## [THE TASK]
Copy every line below that has the word "Click" in it.

## [MATERIALS PROVIDED]
◆ ◆ ◆ ◆ ◆ ◆ ◆
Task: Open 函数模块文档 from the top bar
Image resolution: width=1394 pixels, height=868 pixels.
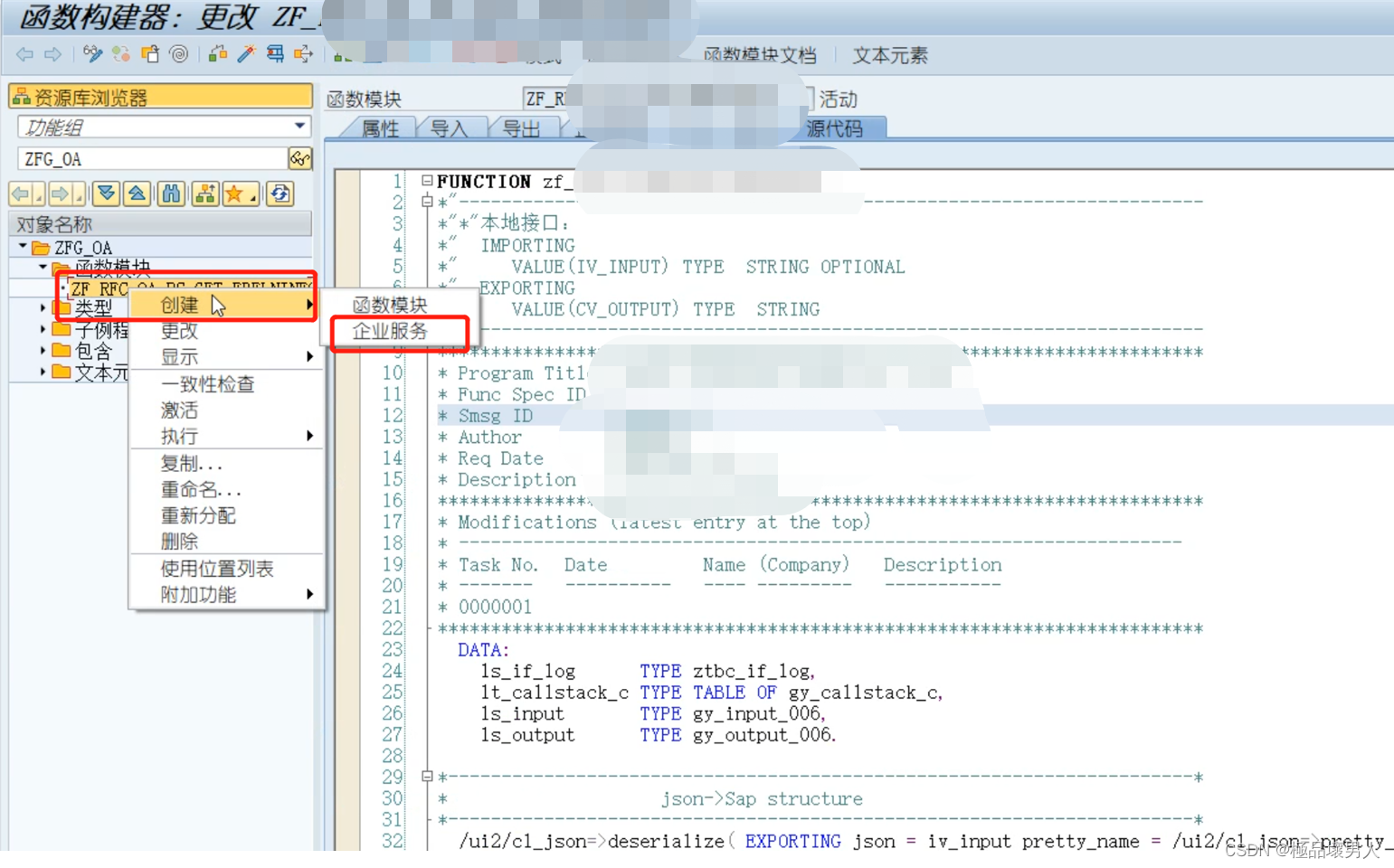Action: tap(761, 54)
◆ ◆ ◆ ◆ ◆ ◆ ◆
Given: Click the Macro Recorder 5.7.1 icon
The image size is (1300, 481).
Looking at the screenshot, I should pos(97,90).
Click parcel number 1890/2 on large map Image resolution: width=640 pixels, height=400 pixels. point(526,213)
◆ ◆ ◆ ◆ ◆ ◆ ◆
## [SOLUTION BELOW]
Given: Click the Macro Recorder 5.7.1 icon
Click parcel number 1890/2 on large map Image resolution: width=640 pixels, height=400 pixels. point(526,213)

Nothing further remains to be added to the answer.